中田考氏はかつてのオスマントルコが採用していたカリフ制を復活させるしかないと言っているらしく、その点についてはこの前読んだ『 オスマン帝国六〇〇年史 』を思い描くとなかなか面白い話だなと思う。次は彼の著書を読んでみたい。

ところで、ロレンスに関して僕が興味を持ったもう一つの理由は彼が根っからの軍人ではない(考古学の研究者に近い)ということと、当時まだ若者だったという点だ。キャリアのある軍人が中東をどうこうしようと画策したというよりは、自分のキャリアがまだまだな時期に情緒的に行動していた部分も多く、ロジックだけで物を見ていなかったことが興味深い。個人的な部分と社会的な部分が入り混じって、それが彼の書いた『知恵の七柱』にも反映されていることでとても物語的になっており、結果として嘘も多く混じっているようだ。

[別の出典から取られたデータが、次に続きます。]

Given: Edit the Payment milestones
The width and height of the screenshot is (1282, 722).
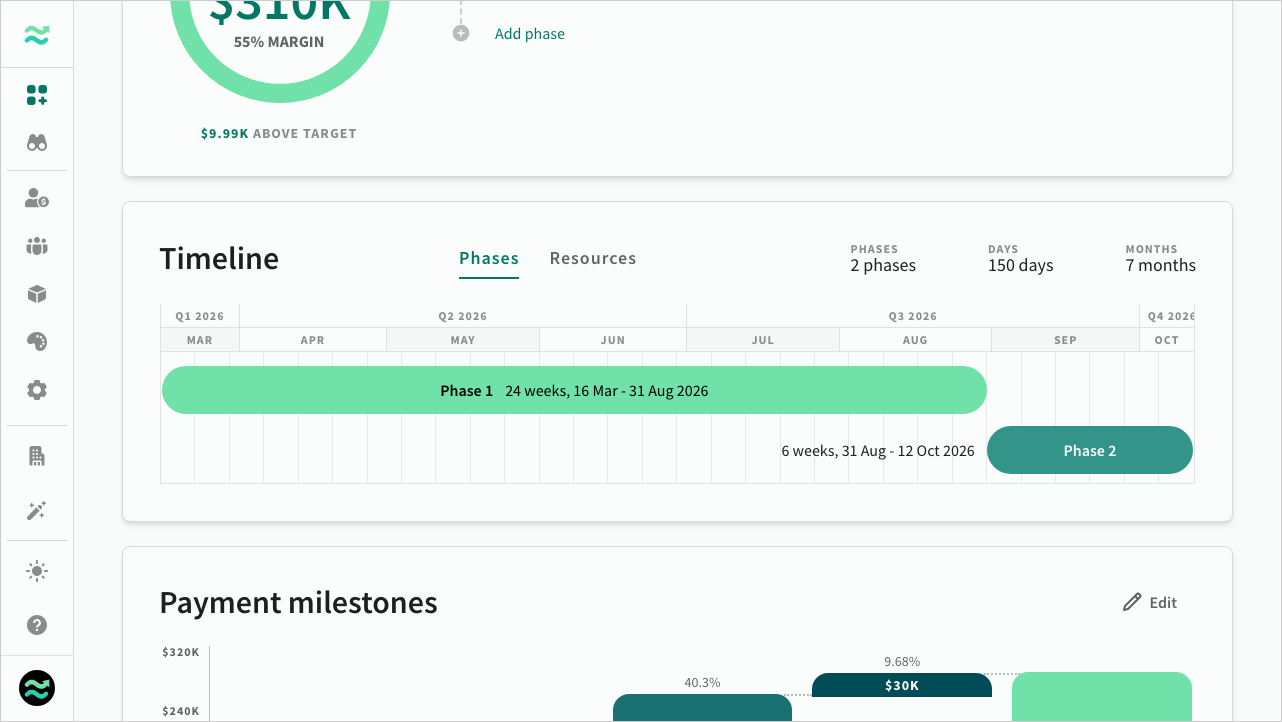Looking at the screenshot, I should point(1150,602).
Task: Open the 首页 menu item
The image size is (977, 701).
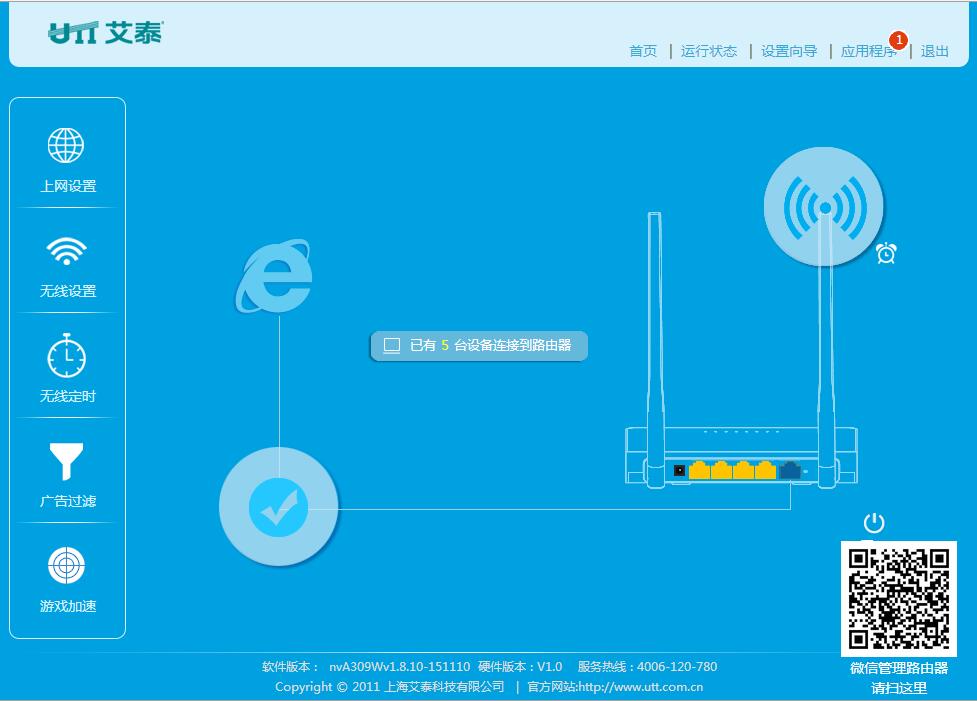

僕の文章能力のせいで上手く言語化できないが、ロレンスにまつわる言説というのはぼんやりした部分が歴史の一部に溶け込んでいるわかりやすい例なんだと思う。逆に言えば他の歴史化された物語にも多かれ少なかれそうした部分は溶け込んでおり、それを私たちは歴史と呼ぶのなら、私たちを根拠づけている歴史的基盤というのはとても脆弱でゆえにロマンチックなものであるということがわかる。それが今のISISの跋扈する中東ではより顕在化していると言えるかもしれない。